On 7 March 2012, the UN Human Rights Council’s 19th session will hold a panel discussion on Human Rights, Sexual Orientation and Gender Identity.
The panel will be opened by the UN Secretary-General, Ban Ki-moon, who has recently urged member states to stop discrimination based on sexual orientation in its laws and practices. The panel discussion is the outcome of a UN Human Rights Council Resolution taken in June 2011.
The key question to be answered by the Panel, Human Rights Council and Member States, is how to act against the persistent discrimination and violence perpetrated against people on the basis of their sexual orientation and gender identity.
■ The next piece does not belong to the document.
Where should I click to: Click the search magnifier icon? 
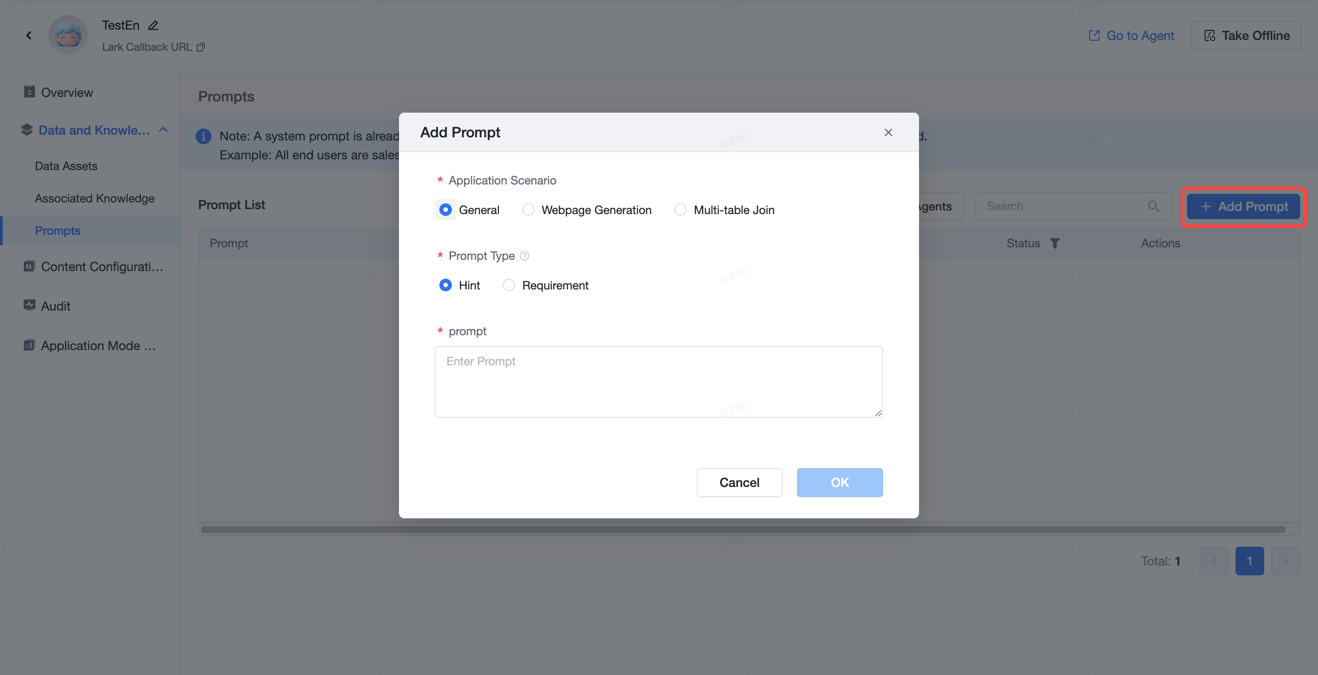[1153, 206]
Whether anything concrete will come from this endeavour by the UN Human Rights Council remains to be seen. Whilst the Secretary-General is increasingly vocal against the continued criminalisation of same-sex sexual conduct, this has clearly not inspired a change of heart by many States. A brief look at the recent Universal Period Reviews of States in southern Africa, show a reluctance by States to engage with UN Human Rights Council recommendations to review their Penal Codes and remove laws which criminalise consensual sexual relations between adults of the same sex.
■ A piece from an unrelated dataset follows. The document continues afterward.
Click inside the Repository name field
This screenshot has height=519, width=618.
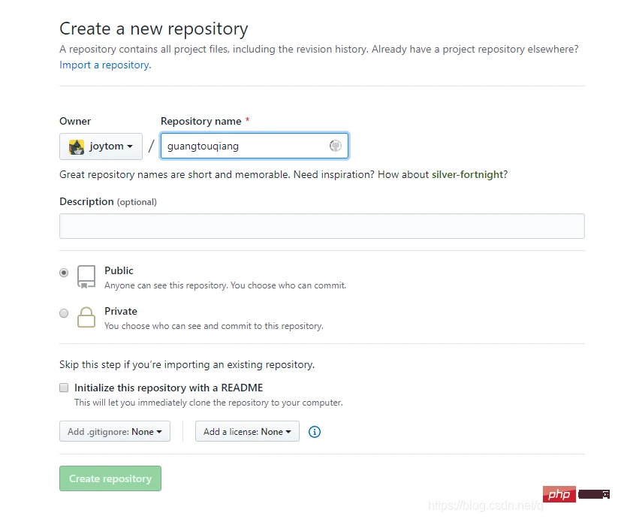[x=244, y=146]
Zimbabwe opposed recommendations to decriminalise same-sex sexual relations at its Universal Periodic Review. In its report to the 19th session of the Human Rights Council, Zimbabwe’s Justice Minister, Patrick Chinamasa stated that “[homosexuality] is alien to our culture but some countries persist in foisting it on us. LGBTI is unacceptable to us….No amount of sugar coating, rebranding or aid dangling will make this alien value acceptable to the Zimbabwean people.”
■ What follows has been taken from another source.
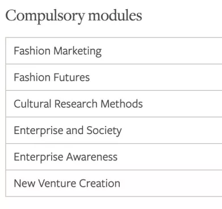Click the word 'Futures' in the module list
This screenshot has height=209, width=222.
point(72,77)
Similarly, Malawi, at its Universal Periodic Review strongly opposed recommendations for a review of its Penal Code, claiming that the “wishes of the people” required the continued criminalisation of same–sex sexual relations. Malawi has however indicated that these laws might be reviewed by its Law Commission.
The same reluctance was heard at Namibia’s Universal Periodic Review. Namibia however claimed that LGBT persons were in any event not prosecuted under the laws if the sexual activities took place in private.
Swaziland, at its Universal Periodic Review rejected decriminalisation of same-sex sexual conduct, but similarly claimed that “to date no one had been prosecuted for sexual orientation offences. As the world revolved, Swaziland would look into the possibility of adopting a policy on the issue.”
Mozambique, at its Universal Periodic Review by the Human Rights Council, argued that homosexuality is not criminalised in its Criminal Code and that there was no restriction on freedom of association. Whilst this position is laudable, Mozambique can follow in Angola’s footsteps by specifically prohibiting discrimination on the basis of sexual orientation.
The UN Human Rights Council creates a space for States to encourage each other to promote, protect and fulfil human rights. Unfortunately there appears to be a widening gap between the arguments at UN level in favour of increased protection from discrimination and violence on the basis of sexual orientation and gender identity, and the discourse perpetuated by political leaders at national level, in favour of increased criminalisation, stigmatisation and exclusion of people based on sexual orientation.